Passage shown:
---+---

9. Choose the wrong mate and you might as well have laid next to a boa constrictor or grabbed the ears of a raging mad pit bull. A smart woman learns how to choose her mate wisely!
10. Heed the sage advice of some caring brothers and honorable men. If he doesn’t fit - don’t force him, just relax and let him go. Destiny is on your side… 
TRUE LOVE will find you!
11. Momma’s boys belong with only one type of woman; their moms! Ladies, these mothers and their sons will never cut their grotesque umbilical cord. Therefore, for your sake, leave them alone and just let them trot home to their mommies.
12. Self-love: if you don’t have it, pull yourself off the market. Make no mistake about it, if you don’t love yourself, NO MAN can ever love you… no matter how great a man he is.
13. Don’t judge ALL men by one man’s actions; unless you want ALL men to judge you based on the acts of amoral women.
14. Most women learn how to choose a mate the hard way; they go through a gut wrenching string of emotionally detached males, jerks, pimps, thugs and players. Don’t become one of those heart broken and bitter women! Learn how to properly choose a mate before it’s too late! The woman in the mirror will graciously thank you.
15. You wondering, “If I move in with him, is he going to marry me?” Answer: “Not likely!” Don’t believe it, take these two critical tests: (a). Ask any honorable man! And, (b). Examine the ever-growing list of disillusioned women who are begrudgingly waiting for their non-committal live-in lovers to pop the big question.
16. Do you keep attracting men who are dogs? Check the scent you’re putting out. Men who are dogs are attracted by scent!
17. You are not a man! Therefore, you will never be: a role model for men, a father figure, a man’s mentor or a man’s coach. If a man has lacked proper male leadership in his life, kindly send him on his way. Know for a certainty; he is not prepared for the responsibilities that come with love, sex, relationship and marriage.
18. If you don’t know what a misogynistic man is, take this time to check your dictionary. For your sake, sanity and safety, avoid these treacherous males at all costs.
19. Don’t ever delude yourself! Your beauty, fine body, sexual prowess, cooking skills, femininity and vibrant personality will never be enough to change a man, NEVER!
20. If your potential mate does such things as: promises to call you but doesn’t, makes dates and breaks them, shows up late or plays games with your emotions; take notes ladies... those are clear cut warning signs that he DOES NOT value you, he DOES NOT love you and he DOES NOT care about you!

---+---

Supplied data:
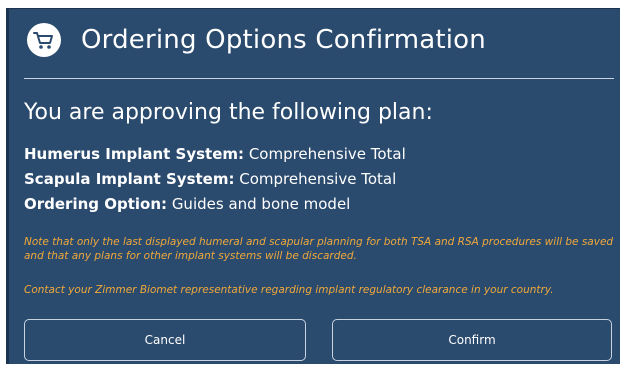 The image size is (623, 366). I want to click on detail-ordering-option: Ordering Option: Guides and bone model, so click(187, 204).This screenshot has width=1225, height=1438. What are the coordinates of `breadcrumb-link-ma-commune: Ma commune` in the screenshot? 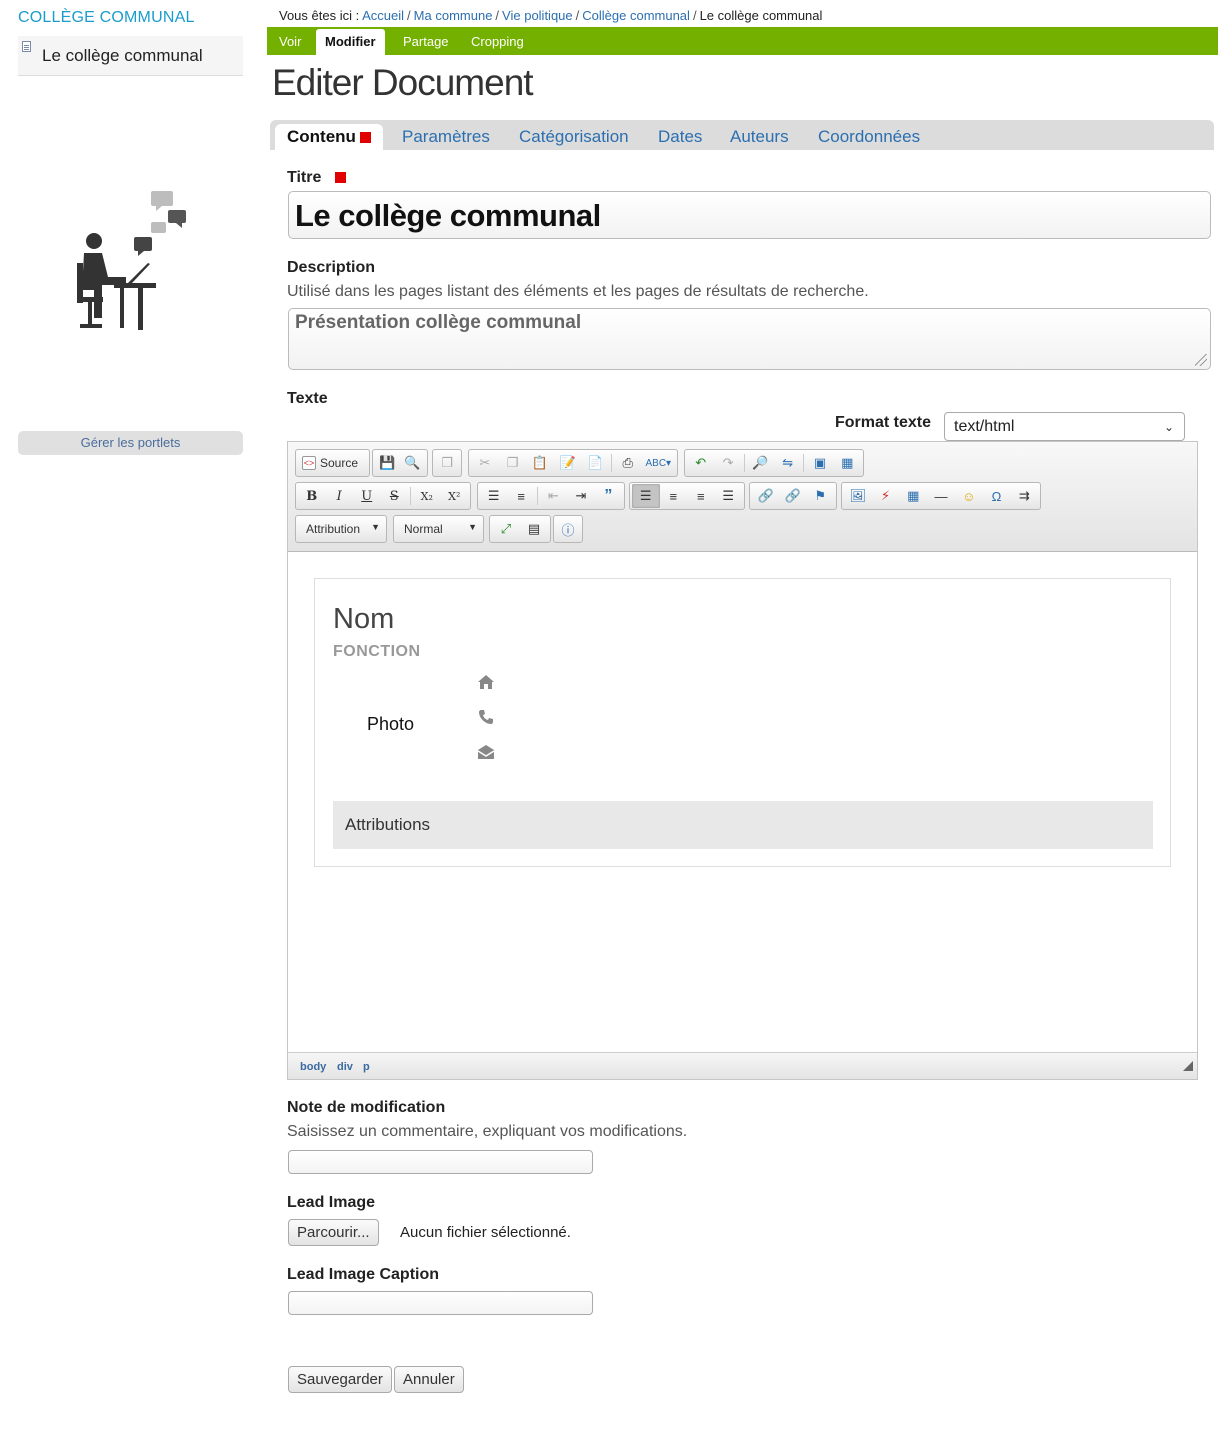 It's located at (454, 16). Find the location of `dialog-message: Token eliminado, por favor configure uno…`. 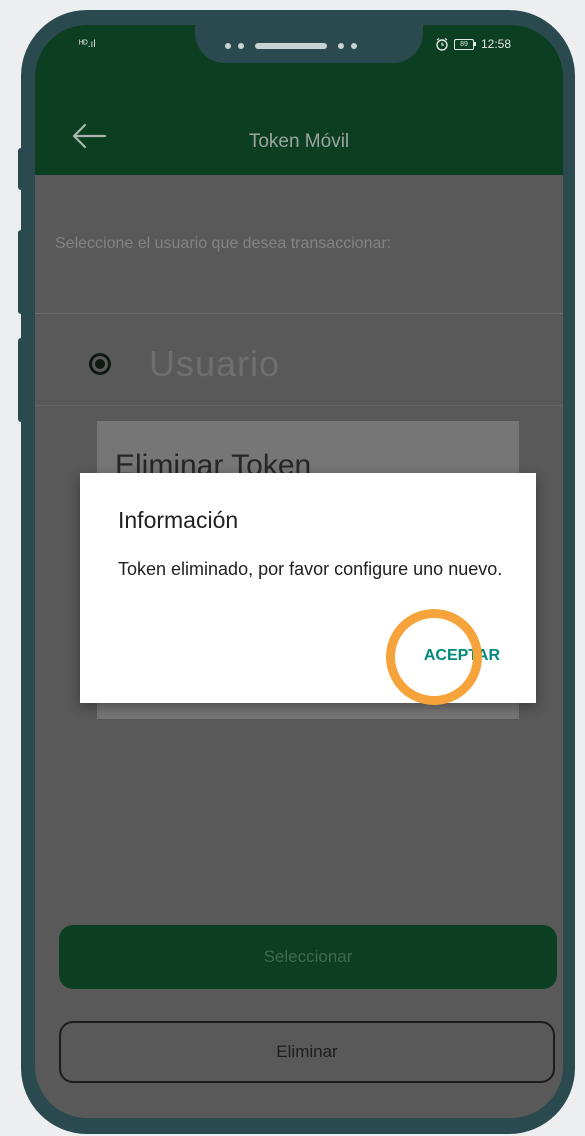

dialog-message: Token eliminado, por favor configure uno… is located at coordinates (310, 569).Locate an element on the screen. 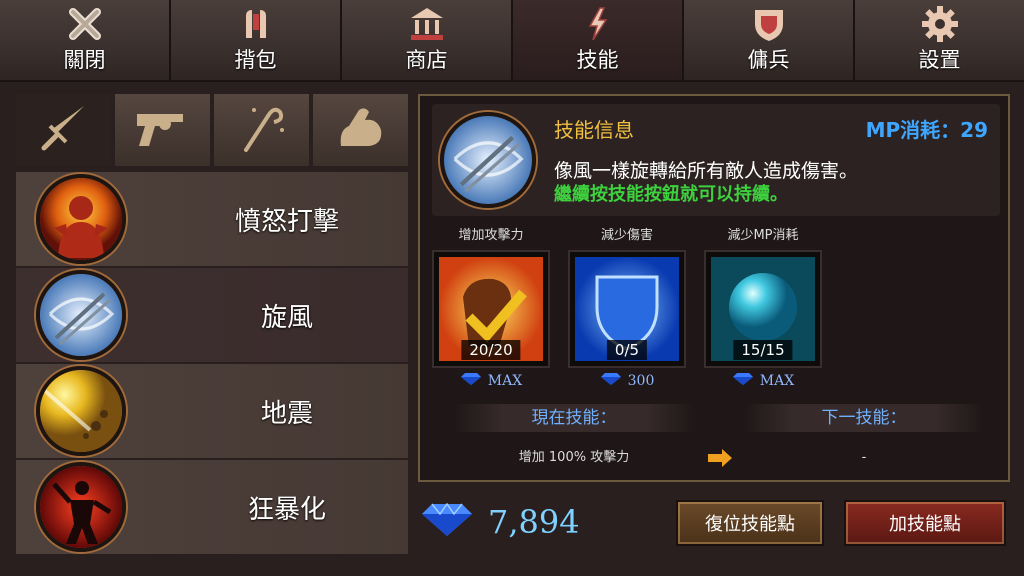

---+---

Study questions:
a: Transcribe the stretch of the relationship advice list from "17. You are" through "relationship and marriage.".
b: Go on with the relationship advice list from the point where it stops.
None of the items are needed here.

Answers to the exercises:
a:
17. You are not a man! Therefore, you will never be: a role model for men, a father figure, a man’s mentor or a man’s coach. If a man has lacked proper male leadership in his life, kindly send him on his way. Know for a certainty; he is not prepared for the responsibilities that come with love, sex, relationship and marriage.

b:
21. Angry, bitter, hostile, combative, unforgiving single women, become: angry, bitter, hostile and combative, unforgiving wives.
22. A fundamental understanding and respect of the male ego is a must for all women who want a vibrant and healthy love; DO NOT obtain this crucial information from dishonorable males or from angry bitter women.
23. If you choose to be with dishonorable males, pimps, players, thugs, ballers and shot callers, you have absolutely no right to complain when they torch your emotions, abuse you, leave you pregnant and alone, jeopardize your safety and otherwise harm or hurt you. Remember, you have freedom of choice and you chose to be with them!
24. When a man is trying to find himself, kindly bid him adieu… PERMANENTLY! He can find you, but can’t find himself? He shouldn’t be looking for love… he should be searching for the map to Mastering Manhood!
25. OK; he wants or is demanding sex but you are not his wife. Write this down: There is no need to wonder, debate or contemplate: he DOES NOT honor or respect you!
26. Spoiled women are like spoiled milk, spoiled meat, spoiled fruit spoiled bread and spoiled brats. Get the picture? Don’t become a spoiled woman!
27. Expecting a dishonorable male to do the honorable thing is like expecting piranhas not to devour you if you make the mistake of diving into their water.
28. You’ve asked these questions, “Why doesn’t he call me more often? Why doesn’t he pursue me more diligently and why doesn’t he show me that he loves me?” Answer; he’s not into you! If you don’t let him go and move on with your life, you will allow him to hinder or block your true love from finding you!
29. All men ARE NOT dogs! Don’t believe, repeat or perpetuate that rampant lie! You will hamper your ability to see and discern the good men who cross your path!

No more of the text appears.